Problem to work on:
In the data below, find every line with the string "agent" and pull it out.

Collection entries

■ ■ ■ ■ ■

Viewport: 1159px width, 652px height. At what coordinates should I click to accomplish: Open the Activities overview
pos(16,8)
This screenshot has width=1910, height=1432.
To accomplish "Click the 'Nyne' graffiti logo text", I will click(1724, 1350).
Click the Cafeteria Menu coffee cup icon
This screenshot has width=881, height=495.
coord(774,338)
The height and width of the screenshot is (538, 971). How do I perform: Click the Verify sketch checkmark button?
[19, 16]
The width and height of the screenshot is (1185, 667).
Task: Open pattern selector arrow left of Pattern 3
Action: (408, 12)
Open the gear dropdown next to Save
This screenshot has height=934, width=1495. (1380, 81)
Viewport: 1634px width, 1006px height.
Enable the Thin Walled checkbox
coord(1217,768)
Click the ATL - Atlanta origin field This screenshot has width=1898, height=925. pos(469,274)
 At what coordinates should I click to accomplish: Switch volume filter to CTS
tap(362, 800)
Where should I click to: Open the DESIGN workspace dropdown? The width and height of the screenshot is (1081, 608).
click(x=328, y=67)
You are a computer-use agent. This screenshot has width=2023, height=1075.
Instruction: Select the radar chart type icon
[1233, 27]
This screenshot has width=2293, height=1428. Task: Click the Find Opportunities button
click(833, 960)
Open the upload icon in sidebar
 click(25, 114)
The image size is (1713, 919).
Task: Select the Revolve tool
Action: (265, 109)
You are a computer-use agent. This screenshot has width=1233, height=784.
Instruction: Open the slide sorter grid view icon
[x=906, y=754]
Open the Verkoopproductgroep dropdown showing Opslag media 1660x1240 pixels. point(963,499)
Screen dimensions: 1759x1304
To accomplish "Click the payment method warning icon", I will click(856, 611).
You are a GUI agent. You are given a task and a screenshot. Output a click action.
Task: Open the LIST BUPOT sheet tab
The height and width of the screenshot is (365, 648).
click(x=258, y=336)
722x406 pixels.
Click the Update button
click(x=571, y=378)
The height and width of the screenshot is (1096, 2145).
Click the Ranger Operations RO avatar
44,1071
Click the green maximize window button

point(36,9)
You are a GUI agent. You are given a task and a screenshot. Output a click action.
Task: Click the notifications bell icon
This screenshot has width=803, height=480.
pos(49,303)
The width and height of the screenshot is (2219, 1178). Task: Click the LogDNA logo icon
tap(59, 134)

■ ■ ■ ■ ■

Solved problem:
You are a computer-use agent. This screenshot has width=2023, height=1075.
You are a computer-use agent. This screenshot has width=1233, height=784.
You are a GUI agent. You are given a task and a screenshot. Output a click action.
You are a GUI agent. You are given a task and a screenshot. Output a click action.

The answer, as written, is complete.